Comment juges-tu la scène musicale actuelle ?
En général, les gens de ma génération se plaignent du fait qu’il ne se passe plus grand chose, il regrettent que ce ne soit pas comme au… bon vieux temps. Mais je ne suis pas d’accord ! C’est juste qu’ils n’ont plus le même appétit de découvertes. Je trouve qu’il y a d’excellentes choses, en particulier dans ce que j’appelle la deuxième révolution électronique. Parce qu’on a quand même tendance à oublier que la première a eu lieu au début des années 1970. J’étais un grand fan d’Eno. Quand le punk est arrivé et que l’on a tous décidé de jeter nos collections de disques, c’est le seul artiste que j’ai conservé. Dans les années 1980, avec Felt, j’ai refusé d’utiliser des synthés parce que je haïssais les formations de l’époque qui en utilisaient. Aujourd’hui, on retrouve un prolongement de ce qu’Eno ou les groupes de la scène allemande ont pu réaliser. D’ailleurs, en 1977, Eno a sorti un disque extraordinaire avec Cluster… Actuellement, j’aime bien Plone, même si je ne sais pas à quoi ils ressemblent. Je trouve Squarepusher extraordinaire et je suis ce que réalise Warp en général. J’adore aussi Aphex Twin et son label Rephlex… Sinon, je suis toujours convaincu que l’avenir de la musique passe par l’union parfaite entre l’électronique et le rock. Tu as écouté le nouvel album de Primal Scream (ndlr. Il parle d’XTRMNTR, NDLR) ? Il est absolument bouleversant. J’adore Bobby Gillespie, car c’est un type qui croit vraiment en ce qu’il fait…

Et que devient Denim ? Car normalement, il te reste un album à sortir, Denim Takes Over
Denim va hiberner pendant cinq ans. Ce sera, littéralement cette fois « Denim On Ice ». Mais on ne se sépare pas. On va attendre que les gens nous comprennent, comprennent notre démarche. Comme avec Felt, nous étions bien trop en avance, pour le grand public, en tout cas. Mais dans cinq ans, ce devrait être bon. Entre temps, je vais enregistrer des albums solo, où je vais insister sur le côté songwriting. Mais ce sera du rock quand même, pas du folk, surtout pas… Le premier disque sera l’œuvre la plus sombre que j’ai jamais enregistrée. J’y parle d’un poète du XVIIe siècle, très doué, qui est mort à 17 ans, seul, affamé. Tu te rends compte, il était encore plus jeune que Rimbaud ! Ce sera donc un Berlin de l’an 2000. J’ai mis beaucoup de temps à apprécier ce disque… Mes mélodies seront plutôt évidentes, mais les textes seront très intenses.
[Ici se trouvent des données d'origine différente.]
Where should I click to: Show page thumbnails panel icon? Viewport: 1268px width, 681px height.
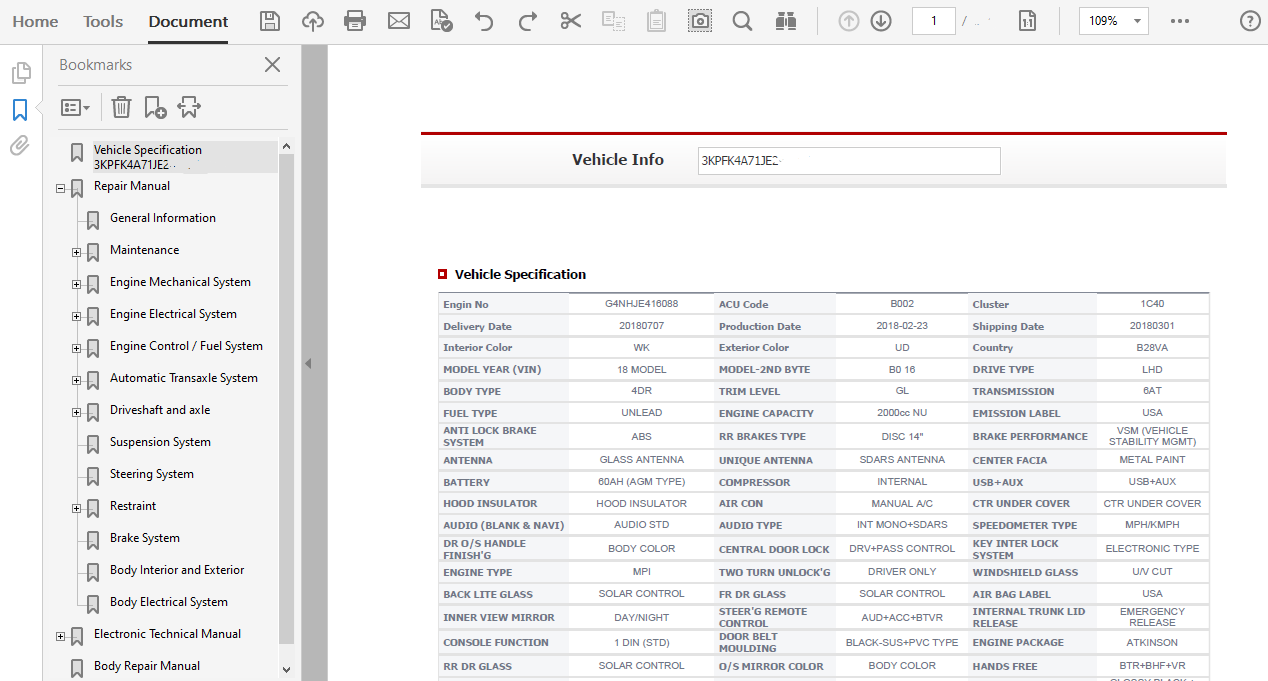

Il va s’intituler In The Pursuit Of Death… Ce sera mon roman russe, en quelque sorte, comme si Dostoïevski enregistrait un album. Je sais, c’est un titre très dur… Quand je pense que les gens voient en Radiohead un groupe sombre et inquiétant ! Je vais leur montrer, moi, ce qu’est un album dur et ténébreux.